McGrail Anne, Kelchner Lisa
Lisa Kelchner, PhD, is an Associate Professor and Director of Graduate Studies, Department of Communication Sciences and Disorders, University of Cincinnati, Cincinnati, OH.
J Neurosci Nurs. 2015 Feb;47(1):58-63. doi: 10.1097/JNN.0000000000000114.
Substandard oral fluid intake in poststroke patients receiving thickened liquids has been well documented; however, more recently, it has been reported in poststroke patients receiving thin liquids. Factors contributing to substandard fluid intake have been limited to the altered taste/texture of thickened beverages. The aim of this study was to determine if functional deficits poststroke based on admission Functional Independence Measure (FIM) scores for expression, problem solving, memory, and eating as well as dysphagia severity predict oral fluid intake for poststroke patients regardless of liquid viscosity. A second aim was to determine if there is a significant difference in the amount of oral fluids offered and consumed between patients receiving thin liquids and patients receiving thickened liquids.
Thirty-nine patients with a new diagnosis of ischemic stroke participated.
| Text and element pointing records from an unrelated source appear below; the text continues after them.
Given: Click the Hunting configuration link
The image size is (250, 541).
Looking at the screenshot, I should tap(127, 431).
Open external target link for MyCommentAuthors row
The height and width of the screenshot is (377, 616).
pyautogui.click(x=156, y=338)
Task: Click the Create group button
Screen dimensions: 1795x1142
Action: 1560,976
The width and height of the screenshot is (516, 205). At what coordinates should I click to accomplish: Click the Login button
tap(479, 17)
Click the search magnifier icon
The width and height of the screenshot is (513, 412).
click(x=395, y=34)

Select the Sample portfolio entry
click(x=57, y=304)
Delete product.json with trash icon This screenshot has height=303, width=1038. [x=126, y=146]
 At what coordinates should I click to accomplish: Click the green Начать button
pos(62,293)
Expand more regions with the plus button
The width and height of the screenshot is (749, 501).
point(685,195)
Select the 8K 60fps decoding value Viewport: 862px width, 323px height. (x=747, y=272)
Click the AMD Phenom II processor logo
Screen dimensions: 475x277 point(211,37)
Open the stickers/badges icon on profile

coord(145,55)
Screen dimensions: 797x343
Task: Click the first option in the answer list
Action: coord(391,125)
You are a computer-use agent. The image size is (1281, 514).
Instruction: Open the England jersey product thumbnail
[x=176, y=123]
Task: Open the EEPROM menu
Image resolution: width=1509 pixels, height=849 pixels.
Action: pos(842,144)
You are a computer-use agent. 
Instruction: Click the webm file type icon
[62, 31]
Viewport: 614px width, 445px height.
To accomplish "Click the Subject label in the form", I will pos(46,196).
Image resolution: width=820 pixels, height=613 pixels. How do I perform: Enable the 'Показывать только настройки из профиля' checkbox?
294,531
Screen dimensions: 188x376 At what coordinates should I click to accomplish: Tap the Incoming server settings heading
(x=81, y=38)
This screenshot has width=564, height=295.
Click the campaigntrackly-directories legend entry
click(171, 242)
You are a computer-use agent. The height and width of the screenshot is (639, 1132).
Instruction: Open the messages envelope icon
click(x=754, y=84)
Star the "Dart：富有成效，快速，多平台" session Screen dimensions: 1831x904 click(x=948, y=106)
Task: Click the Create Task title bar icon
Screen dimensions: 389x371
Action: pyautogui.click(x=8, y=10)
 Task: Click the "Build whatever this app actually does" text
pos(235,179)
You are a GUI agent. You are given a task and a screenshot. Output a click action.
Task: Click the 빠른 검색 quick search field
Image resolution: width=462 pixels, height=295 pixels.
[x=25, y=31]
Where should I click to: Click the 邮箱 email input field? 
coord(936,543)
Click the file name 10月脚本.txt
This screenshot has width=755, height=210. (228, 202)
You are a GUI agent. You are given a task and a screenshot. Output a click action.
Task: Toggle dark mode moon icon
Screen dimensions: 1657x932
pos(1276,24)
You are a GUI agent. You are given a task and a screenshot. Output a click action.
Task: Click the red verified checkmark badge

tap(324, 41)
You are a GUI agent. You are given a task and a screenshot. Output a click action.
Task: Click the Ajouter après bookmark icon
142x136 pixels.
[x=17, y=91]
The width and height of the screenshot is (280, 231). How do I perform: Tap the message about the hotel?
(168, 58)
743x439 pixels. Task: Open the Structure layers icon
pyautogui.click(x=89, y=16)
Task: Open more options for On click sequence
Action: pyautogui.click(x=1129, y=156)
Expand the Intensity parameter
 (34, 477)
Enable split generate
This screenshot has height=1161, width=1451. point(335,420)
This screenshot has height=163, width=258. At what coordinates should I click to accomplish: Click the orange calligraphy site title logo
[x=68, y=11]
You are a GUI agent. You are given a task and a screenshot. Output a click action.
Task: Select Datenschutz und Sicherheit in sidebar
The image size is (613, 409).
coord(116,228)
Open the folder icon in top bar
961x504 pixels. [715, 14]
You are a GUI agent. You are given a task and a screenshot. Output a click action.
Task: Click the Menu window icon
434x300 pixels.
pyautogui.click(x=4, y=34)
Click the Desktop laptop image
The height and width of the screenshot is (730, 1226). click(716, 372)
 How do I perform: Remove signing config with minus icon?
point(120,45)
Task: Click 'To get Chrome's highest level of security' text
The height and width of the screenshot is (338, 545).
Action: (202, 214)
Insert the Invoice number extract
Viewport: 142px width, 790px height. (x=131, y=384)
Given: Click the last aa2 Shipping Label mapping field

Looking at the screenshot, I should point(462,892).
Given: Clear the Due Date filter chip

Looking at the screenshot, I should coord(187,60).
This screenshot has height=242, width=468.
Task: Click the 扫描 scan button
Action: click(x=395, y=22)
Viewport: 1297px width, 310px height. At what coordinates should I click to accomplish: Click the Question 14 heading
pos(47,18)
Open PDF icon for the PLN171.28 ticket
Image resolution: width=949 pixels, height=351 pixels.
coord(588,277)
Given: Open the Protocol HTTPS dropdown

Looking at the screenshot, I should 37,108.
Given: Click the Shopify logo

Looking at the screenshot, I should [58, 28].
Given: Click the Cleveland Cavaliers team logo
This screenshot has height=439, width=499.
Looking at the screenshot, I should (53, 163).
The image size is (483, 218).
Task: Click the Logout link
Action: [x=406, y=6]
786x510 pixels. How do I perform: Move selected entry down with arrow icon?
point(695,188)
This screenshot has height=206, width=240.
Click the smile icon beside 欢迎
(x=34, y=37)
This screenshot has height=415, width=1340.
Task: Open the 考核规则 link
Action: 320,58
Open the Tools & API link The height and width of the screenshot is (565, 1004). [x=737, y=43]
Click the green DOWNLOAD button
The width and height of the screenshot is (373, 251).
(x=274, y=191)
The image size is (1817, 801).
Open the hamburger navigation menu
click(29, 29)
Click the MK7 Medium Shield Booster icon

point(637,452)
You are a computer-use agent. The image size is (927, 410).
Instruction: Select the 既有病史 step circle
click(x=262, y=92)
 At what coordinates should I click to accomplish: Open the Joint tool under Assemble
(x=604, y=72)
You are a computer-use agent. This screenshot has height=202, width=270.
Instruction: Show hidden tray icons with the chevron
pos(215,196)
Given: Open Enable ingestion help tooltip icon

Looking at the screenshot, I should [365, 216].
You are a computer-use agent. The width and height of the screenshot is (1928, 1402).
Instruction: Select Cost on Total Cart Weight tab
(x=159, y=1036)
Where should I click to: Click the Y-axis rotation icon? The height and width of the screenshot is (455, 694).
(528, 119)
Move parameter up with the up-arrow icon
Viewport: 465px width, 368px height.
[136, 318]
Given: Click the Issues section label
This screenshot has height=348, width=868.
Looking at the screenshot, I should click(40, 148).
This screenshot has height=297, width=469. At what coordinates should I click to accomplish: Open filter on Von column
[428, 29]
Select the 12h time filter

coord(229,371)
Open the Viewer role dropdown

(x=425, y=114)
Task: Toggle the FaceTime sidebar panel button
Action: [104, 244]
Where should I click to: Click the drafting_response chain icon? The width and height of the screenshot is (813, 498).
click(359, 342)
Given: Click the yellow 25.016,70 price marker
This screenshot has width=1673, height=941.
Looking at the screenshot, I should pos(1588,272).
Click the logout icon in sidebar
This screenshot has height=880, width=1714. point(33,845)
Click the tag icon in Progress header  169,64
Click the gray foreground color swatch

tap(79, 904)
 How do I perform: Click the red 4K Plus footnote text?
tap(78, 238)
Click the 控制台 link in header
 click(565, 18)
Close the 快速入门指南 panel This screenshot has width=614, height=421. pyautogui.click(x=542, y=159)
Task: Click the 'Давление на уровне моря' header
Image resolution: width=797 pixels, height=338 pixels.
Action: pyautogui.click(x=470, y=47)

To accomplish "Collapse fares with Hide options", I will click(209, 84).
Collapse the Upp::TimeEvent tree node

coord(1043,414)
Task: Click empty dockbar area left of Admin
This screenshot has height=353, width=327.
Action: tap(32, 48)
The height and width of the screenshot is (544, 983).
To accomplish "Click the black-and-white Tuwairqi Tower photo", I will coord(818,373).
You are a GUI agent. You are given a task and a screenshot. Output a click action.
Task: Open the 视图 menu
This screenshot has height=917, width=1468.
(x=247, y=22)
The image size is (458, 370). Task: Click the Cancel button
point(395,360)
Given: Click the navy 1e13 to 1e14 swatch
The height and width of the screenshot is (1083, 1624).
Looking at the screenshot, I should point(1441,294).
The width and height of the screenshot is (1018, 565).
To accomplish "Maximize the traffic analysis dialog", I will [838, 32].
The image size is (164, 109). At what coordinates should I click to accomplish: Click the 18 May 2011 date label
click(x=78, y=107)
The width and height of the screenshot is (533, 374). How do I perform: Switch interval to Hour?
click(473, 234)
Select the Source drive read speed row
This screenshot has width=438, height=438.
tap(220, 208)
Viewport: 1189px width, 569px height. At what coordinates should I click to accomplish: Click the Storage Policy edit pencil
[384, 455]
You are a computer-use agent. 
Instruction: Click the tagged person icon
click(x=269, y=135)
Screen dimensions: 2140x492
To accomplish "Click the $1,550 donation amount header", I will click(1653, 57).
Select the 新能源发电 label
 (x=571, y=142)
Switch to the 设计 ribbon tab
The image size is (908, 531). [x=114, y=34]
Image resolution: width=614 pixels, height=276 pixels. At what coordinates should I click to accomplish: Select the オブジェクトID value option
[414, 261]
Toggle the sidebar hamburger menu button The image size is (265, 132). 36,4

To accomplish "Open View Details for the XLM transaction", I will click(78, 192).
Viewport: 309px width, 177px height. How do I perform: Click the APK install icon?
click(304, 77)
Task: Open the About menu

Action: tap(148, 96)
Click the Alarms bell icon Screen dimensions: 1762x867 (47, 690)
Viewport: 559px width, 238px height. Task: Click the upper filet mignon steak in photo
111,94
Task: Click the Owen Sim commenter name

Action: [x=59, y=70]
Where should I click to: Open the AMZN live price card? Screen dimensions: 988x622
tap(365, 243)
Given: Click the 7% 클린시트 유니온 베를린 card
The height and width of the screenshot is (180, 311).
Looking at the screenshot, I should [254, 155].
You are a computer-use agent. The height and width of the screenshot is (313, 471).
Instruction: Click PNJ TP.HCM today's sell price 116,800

Patients were assigned to one of two groups based on the consistency of liquids they were receiving: group 1, 21 receiving thin liquids, and group 2, 18 receiving nectar or honey consistency. Fluids offered and consumed were monitored for 72 consecutive hours. Admission FIM scores and dysphagia severity ratings were collected.
Functional deficits in eating significantly predicted oral fluid intake in the thin-liquid group (p = .0575), whereas functional deficits in cognition (memory and problem solving) significantly predicted oral fluid intake in the thickened-liquid group (p = .0037). Patients receiving thin liquids consumed significantly more than patients receiving thickened liquids (mean = 1,405.45 ml and SD = ±727.1 ml vs. mean = 906.58 ml and SD = ±317.4 ml; p = .0031); however, they were also offered significantly more fluids (mean = 2,574.7 ml vs. 1,588.9 ml, p = .0002).
On average, poststroke patients consume substandard amount of fluid during hospitalization, regardless of viscosity. Although patients receiving thin liquids consumed significantly more, they were offered, on average, approximately 1,000 ml more fluids per 24-hour period than the thickened-liquid group. Functional deficits after stroke influence oral fluid intake and should be considered as potential barriers to fluid intake for poststroke patients.
已有充分文献记载,接受增稠液体的中风后患者存在口服液体摄入量未达标准的情况;然而,最近有报道称接受稀液体的中风后患者也存在这种情况。导致液体摄入量未达标准的因素仅限于增稠饮料口感/质地的改变。本研究的目的是确定中风后基于入院时功能独立性测量(FIM)的表达、问题解决、记忆和进食评分以及吞咽困难严重程度所反映的功能缺陷,是否能预测中风后患者的口服液体摄入量,而不考虑液体粘度。第二个目的是确定接受稀液体的患者和接受增稠液体的患者在提供和摄入的口服液体量上是否存在显著差异。
39例新诊断为缺血性中风的患者参与研究。根据患者所接受液体的稠度,将其分为两组:第1组,21例接受稀液体;第2组,18例接受花蜜或蜂蜜稠度的液体。连续72小时监测提供和摄入的液体量。收集入院时的FIM评分和吞咽困难严重程度评级。
进食功能缺陷显著预测了稀液体组的口服液体摄入量(p = 0.0575),而认知功能缺陷(记忆和问题解决)显著预测了增稠液体组的口服液体摄入量(p = 0.0037)。接受稀液体的患者摄入量显著高于接受增稠液体的患者(平均值分别为1405.45毫升和标准差±727.1毫升,与平均值906.58毫升和标准差±317.4毫升相比;p = 0.0031);然而,给他们提供的液体量也显著更多(平均值分别为2574.7毫升和1588.9毫升,p = 0.0002)。
平均而言,中风后患者在住院期间的液体摄入量未达标准,与液体粘度无关。虽然接受稀液体的患者摄入量显著更多,但与增稠液体组相比,他们平均每24小时多获得约1000毫升液体。中风后的功能缺陷会影响口服液体摄入量,应被视为中风后患者液体摄入的潜在障碍。